About this task: From the line containing "hollympiade (131, 1369)" to the end of the listing, copy each line exactly and leave out all others.

Provided information:

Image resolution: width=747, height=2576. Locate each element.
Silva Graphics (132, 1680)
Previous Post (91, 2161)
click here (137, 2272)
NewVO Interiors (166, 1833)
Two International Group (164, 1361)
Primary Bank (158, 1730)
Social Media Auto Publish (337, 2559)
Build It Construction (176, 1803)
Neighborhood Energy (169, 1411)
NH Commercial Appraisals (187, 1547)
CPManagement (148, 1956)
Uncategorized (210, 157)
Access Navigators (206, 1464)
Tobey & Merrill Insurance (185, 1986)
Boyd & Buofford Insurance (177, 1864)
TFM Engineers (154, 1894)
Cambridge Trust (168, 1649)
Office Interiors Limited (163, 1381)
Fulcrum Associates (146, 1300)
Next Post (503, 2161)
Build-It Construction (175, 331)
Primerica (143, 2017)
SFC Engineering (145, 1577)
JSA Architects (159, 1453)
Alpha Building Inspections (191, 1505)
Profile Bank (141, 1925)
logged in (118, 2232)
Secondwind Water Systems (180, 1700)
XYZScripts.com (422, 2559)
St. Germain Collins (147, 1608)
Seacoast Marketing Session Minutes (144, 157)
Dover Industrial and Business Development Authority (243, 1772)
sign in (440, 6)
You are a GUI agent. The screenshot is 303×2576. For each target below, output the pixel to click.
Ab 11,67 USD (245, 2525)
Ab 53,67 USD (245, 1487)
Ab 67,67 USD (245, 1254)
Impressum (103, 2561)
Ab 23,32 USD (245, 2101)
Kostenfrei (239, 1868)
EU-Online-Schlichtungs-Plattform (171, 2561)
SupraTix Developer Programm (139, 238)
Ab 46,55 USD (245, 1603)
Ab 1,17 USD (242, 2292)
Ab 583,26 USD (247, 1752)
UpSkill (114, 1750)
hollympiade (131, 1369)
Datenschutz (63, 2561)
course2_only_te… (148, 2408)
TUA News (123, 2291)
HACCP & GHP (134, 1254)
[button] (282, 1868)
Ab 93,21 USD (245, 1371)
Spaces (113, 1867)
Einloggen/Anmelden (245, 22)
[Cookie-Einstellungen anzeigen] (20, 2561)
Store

Answer to this exercise:
hollympiade (131, 1369)
Datenschutz (63, 2561)
course2_only_te… (148, 2408)
TUA News (123, 2291)
HACCP & GHP (134, 1254)
[button] (282, 1868)
Ab 93,21 USD (245, 1371)
Spaces (113, 1867)
Einloggen/Anmelden (245, 22)
[Cookie-Einstellungen anzeigen] (20, 2561)
Store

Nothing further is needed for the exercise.